In the states, there are tons of advocacy groups and stray animal organizations addressing homeless and abandoned pets.   These initiatives are efforts to minimize the number of street animals.  Organizations like Hope for Paws and Street Dog Foundation provide the animals with shelter, food and adoption opportunities. 

Currently, Gillard and the administrators of the dog project are scouting a location to run a pilot of the program. During the pilot, they plan to educate the residents of that community about pet care, teach them health and nutrition tips needed to care for pets.
She launched the Facebook page —  to raise awareness about the project. The project Gillard hopes will address the street dog issue by collaborating with the Haitian veterinarians partnering with the Haitian government to create an infrastructure that enforces animal control, animal safety and animal shelter.

The pilot will also give them an idea of the capacity and resources needed to manage the dogs in a single community.

“In Haiti, it’s really out of control, which is why our project will focus on population management,” Gillard said.

In rural Haiti, she says, animals/dogs have owners but there really is no accountability method to track who owns a particular dog.

“Our program is going to design models so that people can be accountable for their dogs and to track dogs that are owned versus the dogs that are strays,” Gillard said.

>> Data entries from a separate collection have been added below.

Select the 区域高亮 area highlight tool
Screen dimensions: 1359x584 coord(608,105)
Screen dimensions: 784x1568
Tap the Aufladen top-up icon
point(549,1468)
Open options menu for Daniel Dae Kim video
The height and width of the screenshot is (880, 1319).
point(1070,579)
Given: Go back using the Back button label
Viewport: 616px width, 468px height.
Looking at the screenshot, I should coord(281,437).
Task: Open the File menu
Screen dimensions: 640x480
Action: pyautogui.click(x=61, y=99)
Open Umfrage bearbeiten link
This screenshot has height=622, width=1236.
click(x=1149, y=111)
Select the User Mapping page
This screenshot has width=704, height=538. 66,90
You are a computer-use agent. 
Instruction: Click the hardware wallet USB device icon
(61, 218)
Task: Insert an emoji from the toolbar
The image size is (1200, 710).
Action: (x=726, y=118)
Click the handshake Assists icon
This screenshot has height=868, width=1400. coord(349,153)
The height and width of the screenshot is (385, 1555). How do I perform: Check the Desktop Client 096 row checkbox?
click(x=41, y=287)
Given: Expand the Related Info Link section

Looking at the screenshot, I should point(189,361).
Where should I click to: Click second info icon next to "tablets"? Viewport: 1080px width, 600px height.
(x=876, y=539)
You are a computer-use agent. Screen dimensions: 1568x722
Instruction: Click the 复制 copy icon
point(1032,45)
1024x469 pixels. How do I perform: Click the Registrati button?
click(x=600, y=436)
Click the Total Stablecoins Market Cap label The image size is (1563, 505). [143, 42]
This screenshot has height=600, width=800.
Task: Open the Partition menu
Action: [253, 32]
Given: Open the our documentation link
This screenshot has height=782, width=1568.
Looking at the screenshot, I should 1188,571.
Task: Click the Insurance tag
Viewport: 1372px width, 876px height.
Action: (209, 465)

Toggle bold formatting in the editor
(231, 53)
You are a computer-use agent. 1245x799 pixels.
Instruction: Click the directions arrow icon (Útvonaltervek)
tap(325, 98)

The objective of Haiti’s Street Dog Project is to be Haiti’s first animal control system where people can bring their pets for healthcare and families can adopt animals to bring into their homes.  They’ve been in contact with the Ministry of Agriculture to assist with establishing proper care for the country’s animals. They need $100,000 USD to get it up and running. Their GoFundMe campaign has raised $1720 so far.

Humane Society International, a large international organization addressing Haiti’s street dog dilemma visited Haiti after the earthquake and participated in the Ministry of Agriculture’s 2012 rabies vaccination campaign where 250,000 street dogs were reached.

Dr. Wousvel also said they plan to sit and discuss with the Ministry of Agriculture how the government can help contribute to the project whether it be vaccines or land to build the establishment.

For now, Haiti’s streets are operating under the dog eat dog motto, literally, until Haiti Street Dog Project gets off the ground.